(A block of data)
## start
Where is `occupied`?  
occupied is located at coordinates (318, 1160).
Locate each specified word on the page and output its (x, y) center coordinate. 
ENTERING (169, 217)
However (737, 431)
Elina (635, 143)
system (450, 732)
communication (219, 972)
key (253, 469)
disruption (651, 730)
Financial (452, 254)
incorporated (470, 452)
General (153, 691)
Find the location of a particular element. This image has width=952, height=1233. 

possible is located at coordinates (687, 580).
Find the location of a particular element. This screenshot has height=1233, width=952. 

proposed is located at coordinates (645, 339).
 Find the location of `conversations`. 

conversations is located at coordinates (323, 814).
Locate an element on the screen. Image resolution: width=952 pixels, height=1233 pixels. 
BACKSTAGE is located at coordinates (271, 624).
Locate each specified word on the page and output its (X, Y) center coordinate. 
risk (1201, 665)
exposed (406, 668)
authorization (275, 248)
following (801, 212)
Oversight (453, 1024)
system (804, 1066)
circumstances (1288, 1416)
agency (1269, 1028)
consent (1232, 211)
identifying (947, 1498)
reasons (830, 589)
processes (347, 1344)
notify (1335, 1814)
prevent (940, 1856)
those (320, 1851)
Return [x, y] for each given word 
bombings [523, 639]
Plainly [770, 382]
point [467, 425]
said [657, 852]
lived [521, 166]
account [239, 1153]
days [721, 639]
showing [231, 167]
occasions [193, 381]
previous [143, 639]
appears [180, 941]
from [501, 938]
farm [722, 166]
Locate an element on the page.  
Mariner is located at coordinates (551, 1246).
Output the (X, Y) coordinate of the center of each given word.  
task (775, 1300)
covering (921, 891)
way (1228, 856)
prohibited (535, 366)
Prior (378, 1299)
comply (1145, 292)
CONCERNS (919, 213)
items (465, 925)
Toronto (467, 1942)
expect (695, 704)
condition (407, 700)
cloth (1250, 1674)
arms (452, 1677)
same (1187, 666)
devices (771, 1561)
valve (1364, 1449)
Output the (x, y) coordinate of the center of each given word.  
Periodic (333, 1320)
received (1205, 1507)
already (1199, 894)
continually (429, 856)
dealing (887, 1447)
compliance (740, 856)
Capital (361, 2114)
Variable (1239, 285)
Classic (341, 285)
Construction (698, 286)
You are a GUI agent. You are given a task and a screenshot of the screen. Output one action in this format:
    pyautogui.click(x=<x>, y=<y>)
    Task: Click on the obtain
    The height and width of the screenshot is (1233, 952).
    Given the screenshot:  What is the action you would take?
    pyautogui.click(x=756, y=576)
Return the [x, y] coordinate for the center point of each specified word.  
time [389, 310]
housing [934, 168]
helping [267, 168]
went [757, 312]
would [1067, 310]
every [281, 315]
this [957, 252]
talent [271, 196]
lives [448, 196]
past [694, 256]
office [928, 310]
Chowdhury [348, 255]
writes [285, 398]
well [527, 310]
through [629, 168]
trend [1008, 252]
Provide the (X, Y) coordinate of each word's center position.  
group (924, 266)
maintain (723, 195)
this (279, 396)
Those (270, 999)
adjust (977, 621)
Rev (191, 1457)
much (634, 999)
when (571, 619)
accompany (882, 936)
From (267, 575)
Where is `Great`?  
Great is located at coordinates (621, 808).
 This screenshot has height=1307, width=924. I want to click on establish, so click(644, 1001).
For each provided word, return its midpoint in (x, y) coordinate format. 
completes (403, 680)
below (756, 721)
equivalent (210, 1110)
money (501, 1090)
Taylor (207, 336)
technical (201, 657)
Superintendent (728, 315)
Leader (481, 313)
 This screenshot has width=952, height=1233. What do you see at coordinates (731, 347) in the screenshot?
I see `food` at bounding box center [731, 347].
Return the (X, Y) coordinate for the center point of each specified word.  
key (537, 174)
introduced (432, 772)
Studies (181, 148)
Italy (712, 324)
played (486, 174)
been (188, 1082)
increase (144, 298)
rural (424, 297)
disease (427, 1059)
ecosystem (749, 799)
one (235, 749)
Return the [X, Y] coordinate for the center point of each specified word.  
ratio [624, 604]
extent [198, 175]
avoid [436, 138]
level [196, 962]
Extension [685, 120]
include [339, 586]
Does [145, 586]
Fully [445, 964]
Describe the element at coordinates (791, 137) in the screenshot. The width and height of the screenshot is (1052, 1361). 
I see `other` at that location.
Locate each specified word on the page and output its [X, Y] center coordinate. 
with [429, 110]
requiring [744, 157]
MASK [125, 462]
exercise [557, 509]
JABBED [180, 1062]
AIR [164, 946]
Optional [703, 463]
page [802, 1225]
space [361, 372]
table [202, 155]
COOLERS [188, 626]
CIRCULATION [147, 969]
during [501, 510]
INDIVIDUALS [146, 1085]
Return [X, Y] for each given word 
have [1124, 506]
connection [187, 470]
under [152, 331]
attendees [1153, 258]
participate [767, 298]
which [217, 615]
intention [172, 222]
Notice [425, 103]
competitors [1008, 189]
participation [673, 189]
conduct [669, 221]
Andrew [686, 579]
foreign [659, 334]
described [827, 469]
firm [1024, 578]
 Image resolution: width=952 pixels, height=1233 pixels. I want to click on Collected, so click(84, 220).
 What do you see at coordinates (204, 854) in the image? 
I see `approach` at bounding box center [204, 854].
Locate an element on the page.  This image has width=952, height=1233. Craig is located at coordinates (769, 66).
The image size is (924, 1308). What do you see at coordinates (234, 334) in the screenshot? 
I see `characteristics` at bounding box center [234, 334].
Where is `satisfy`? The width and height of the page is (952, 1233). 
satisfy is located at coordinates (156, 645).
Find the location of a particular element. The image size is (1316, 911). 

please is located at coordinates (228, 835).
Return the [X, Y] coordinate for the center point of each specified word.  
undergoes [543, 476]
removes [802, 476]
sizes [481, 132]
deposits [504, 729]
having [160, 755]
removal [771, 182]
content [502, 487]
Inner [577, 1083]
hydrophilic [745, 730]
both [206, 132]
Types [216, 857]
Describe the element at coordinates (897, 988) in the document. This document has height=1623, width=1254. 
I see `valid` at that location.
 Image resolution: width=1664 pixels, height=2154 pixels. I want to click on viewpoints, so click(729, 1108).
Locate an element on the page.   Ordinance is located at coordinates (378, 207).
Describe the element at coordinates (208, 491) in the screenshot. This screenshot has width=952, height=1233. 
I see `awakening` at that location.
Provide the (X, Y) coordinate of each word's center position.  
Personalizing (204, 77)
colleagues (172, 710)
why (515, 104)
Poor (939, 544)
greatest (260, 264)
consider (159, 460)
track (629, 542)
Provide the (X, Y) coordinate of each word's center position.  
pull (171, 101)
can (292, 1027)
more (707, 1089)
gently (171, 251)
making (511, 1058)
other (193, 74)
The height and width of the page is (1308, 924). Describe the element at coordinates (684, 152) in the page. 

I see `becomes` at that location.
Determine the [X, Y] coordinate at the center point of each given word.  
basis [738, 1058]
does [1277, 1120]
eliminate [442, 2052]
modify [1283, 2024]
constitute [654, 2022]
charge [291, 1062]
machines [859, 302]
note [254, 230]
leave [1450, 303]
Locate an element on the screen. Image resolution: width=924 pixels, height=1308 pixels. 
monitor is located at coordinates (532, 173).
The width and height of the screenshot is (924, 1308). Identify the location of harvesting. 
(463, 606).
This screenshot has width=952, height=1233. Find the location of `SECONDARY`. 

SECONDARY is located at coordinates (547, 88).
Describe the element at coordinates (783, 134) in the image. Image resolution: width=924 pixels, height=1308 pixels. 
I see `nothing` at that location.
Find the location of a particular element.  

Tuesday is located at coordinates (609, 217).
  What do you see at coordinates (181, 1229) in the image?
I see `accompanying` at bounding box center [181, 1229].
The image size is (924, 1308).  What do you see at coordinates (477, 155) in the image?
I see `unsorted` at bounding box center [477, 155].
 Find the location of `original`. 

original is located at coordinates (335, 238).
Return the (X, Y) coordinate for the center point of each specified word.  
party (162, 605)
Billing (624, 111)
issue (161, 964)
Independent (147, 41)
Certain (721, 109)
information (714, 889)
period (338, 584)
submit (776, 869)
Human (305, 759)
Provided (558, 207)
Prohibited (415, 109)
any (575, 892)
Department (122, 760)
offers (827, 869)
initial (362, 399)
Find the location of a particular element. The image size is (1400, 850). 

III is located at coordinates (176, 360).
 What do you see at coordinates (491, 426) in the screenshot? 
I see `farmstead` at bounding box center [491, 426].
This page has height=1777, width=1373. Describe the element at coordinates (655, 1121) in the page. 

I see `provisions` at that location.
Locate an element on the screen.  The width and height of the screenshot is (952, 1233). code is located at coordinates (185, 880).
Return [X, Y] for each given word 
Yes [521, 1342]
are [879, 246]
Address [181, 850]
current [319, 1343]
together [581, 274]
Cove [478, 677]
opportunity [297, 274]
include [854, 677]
## end
▸ **Task brief**:
Rewrite the lines of the listing above, starting at the line containing "does [1277, 1120]" and ending at the line containing "leave [1450, 303]", with every coordinate offset by 147.

▸ **Solution**:
does [1424, 1267]
eliminate [589, 2199]
modify [1430, 2171]
constitute [801, 2169]
charge [438, 1209]
machines [1006, 449]
note [401, 377]
leave [1597, 450]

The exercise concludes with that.